| Objetivo del ejercicio |
Retoma el artículo sobre Osetia y Kosovo justo después de su última oración y sigue escribiéndolo.

| Fragmento del texto |

• • • • • • •

OSETIA, ¿OTRO KOSOVO?
Por Nelson Gustavo Specchia
Profesor de Política Internacional de la Universidad Católica de Córdoba
Cuando hace pocos meses la diplomacia norteamericana, con el cuestionable apoyo de la Unión Europea, alentaba la secesión de la provincia serbia de Kosovo y propugnaba por su inmediato reconocimiento, advertimos desde estas páginas que tal partición en los Balcanes, sin un consenso internacional amplio (donde, por supuesto, estuviera también Rusia) no solamente era violatorio de la legalidad internacional, sino que actuaría de disparador de otras reivindicaciones secesionistas en el globo, desde el País Vasco a Abjazia, desde el Kurdistán a Osetia del Sur. Acaso no sea tan desquiciado pensar incluso en una argumentación, en el futuro, de los malvinenses en ese mismo sentido.

• • • • • • •

| Extracto de datos |

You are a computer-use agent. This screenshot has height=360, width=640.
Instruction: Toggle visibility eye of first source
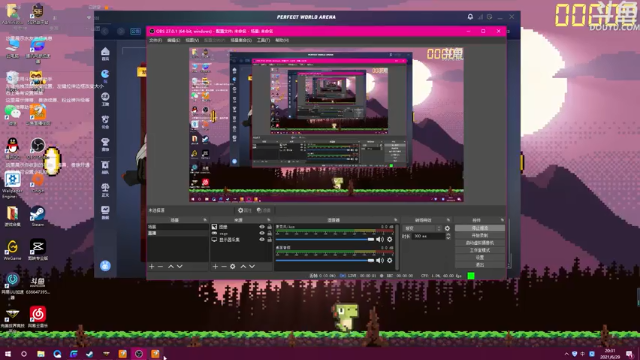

• • • • • • •

| Ejercicio resuelto |
Esta semana, a tan poco tiempo de la declaración unilateral de la independencia de Kosovo, y tras el inmediato reconocimiento de los Estados Unidos y de prácticamente todos los países europeos (España es una de las pocas excepciones, y esto debido al peso en la política interior que tienen las discusiones con el nacionalismo vasco y con el catalán), Osetia del Sur, en el corazón del inestable Cáucaso, se ha sumergido en una guerra que, aún está por verse, puede avanzar hacia un enfrentamiento internacional de otras dimensiones. Si ello finalmente ocurre, la responsabilidad del Occidente desarrollado –tanto del “realista” norteamericano como del “idealista” europeo- no habrá sido en absoluto secundaria.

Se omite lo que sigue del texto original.